** GIVEN RECORDS follows **
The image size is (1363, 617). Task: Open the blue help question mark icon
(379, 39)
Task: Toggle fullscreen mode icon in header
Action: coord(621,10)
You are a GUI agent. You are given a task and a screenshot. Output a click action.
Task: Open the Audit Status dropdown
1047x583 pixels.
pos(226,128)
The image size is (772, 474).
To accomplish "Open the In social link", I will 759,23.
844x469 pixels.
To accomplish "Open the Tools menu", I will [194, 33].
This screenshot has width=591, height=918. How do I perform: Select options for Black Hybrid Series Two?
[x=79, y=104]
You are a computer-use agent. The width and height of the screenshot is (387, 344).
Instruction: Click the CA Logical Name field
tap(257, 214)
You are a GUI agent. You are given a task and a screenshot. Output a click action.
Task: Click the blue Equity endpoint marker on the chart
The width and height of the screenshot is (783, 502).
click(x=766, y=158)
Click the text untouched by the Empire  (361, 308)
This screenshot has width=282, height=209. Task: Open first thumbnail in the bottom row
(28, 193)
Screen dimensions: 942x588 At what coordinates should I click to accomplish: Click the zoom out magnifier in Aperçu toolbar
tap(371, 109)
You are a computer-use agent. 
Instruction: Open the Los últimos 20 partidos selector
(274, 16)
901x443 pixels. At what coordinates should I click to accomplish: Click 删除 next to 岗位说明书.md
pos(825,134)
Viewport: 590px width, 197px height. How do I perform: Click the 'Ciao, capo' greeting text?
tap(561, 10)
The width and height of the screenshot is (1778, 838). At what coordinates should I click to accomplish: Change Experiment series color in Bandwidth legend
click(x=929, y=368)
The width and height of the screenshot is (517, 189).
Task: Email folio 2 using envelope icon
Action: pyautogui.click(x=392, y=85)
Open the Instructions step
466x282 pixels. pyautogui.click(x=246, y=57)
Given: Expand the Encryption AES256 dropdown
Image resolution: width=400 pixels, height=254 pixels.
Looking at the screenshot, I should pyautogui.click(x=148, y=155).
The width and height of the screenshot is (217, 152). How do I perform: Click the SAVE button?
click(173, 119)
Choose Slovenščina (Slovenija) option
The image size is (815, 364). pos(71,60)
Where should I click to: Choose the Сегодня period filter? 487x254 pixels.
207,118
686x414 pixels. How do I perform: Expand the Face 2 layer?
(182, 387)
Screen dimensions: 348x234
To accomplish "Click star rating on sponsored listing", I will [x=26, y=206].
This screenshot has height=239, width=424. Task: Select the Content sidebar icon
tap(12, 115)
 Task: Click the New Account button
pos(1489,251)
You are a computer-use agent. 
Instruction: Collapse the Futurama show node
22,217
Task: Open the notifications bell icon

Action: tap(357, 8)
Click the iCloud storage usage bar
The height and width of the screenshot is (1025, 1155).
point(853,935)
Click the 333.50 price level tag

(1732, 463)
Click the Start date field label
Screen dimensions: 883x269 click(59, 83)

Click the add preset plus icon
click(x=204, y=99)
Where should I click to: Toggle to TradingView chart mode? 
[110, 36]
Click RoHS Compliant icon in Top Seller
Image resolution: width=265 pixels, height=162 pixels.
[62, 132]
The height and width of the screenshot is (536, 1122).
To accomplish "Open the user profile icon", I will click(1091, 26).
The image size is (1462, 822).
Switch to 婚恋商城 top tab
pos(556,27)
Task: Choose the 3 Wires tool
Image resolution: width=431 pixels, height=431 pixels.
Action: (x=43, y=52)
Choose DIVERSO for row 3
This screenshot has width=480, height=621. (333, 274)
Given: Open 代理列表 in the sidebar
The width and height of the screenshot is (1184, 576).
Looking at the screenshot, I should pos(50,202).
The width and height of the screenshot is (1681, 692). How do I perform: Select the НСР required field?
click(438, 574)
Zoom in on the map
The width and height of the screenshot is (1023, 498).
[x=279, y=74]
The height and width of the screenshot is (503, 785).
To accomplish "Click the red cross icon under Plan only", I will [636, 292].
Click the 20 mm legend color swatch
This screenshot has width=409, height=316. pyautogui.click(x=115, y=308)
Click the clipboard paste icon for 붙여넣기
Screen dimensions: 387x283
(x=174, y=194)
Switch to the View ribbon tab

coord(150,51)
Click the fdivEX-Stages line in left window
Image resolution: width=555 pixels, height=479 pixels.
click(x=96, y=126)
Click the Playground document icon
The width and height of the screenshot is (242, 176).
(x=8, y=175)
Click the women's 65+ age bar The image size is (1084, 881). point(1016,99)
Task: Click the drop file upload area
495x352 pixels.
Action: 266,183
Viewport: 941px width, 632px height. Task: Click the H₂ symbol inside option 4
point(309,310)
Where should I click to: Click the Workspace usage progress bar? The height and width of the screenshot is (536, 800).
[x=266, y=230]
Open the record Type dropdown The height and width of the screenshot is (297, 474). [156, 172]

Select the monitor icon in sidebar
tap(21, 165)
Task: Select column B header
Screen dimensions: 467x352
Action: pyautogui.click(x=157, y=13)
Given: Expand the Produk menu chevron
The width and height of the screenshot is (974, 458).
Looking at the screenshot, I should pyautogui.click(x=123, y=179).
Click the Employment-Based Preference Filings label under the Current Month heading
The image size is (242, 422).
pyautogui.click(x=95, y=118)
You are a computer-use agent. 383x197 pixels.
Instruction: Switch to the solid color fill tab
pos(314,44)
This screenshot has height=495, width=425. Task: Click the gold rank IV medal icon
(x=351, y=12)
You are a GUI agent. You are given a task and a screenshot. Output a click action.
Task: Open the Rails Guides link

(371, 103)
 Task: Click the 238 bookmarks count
** End of GIVEN RECORDS **
# [EXERCISE DESCRIPTION]
In the entries above, find each line containing the string "menu" and copy it.

# [ANSWER SECTION]
To accomplish "Open the Tools menu", I will [194, 33].
Given: Expand the Produk menu chevron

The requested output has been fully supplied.